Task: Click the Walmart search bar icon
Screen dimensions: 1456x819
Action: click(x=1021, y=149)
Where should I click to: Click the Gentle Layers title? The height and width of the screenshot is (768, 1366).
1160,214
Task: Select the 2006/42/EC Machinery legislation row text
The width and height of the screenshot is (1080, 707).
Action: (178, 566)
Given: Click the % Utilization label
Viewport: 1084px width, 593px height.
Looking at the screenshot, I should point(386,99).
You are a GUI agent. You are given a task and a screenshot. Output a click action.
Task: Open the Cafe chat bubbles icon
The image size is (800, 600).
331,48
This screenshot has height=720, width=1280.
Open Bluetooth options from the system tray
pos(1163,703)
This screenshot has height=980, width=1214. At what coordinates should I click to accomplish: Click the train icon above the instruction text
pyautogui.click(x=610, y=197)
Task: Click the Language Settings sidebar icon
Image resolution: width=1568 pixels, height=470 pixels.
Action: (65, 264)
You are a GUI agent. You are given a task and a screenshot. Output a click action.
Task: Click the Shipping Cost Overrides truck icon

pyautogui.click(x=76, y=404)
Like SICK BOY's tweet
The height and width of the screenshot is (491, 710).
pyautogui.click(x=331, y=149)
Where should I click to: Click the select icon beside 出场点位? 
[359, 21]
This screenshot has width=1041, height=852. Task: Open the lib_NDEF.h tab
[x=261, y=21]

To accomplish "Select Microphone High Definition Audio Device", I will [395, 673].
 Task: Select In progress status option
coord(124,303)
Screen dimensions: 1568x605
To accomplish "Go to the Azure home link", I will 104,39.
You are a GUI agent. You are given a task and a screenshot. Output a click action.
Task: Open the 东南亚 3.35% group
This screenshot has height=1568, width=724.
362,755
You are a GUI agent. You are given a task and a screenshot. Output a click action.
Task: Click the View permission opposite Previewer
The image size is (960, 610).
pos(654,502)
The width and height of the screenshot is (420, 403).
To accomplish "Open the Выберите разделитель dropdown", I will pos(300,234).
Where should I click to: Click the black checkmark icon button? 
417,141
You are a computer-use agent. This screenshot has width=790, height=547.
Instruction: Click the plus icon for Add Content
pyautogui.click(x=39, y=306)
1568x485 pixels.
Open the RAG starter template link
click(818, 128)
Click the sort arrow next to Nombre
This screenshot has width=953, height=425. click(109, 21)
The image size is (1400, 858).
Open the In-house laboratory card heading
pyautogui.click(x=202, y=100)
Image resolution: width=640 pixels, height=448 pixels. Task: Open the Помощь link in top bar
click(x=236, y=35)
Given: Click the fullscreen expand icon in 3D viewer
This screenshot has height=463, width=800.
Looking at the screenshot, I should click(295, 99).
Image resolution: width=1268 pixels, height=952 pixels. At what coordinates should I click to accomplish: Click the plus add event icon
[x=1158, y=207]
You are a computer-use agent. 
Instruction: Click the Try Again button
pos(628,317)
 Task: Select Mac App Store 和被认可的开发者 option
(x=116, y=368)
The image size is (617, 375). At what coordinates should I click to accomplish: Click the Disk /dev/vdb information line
——————————
Which of the lines above carry the string "will"? Copy every one.

[WRITTEN ANSWER]
To accomplish "Select Microphone High Definition Audio Device", I will [395, 673].
To accomplish "Go to the Azure home link", I will 104,39.
To accomplish "Open the Выберите разделитель dropdown", I will pos(300,234).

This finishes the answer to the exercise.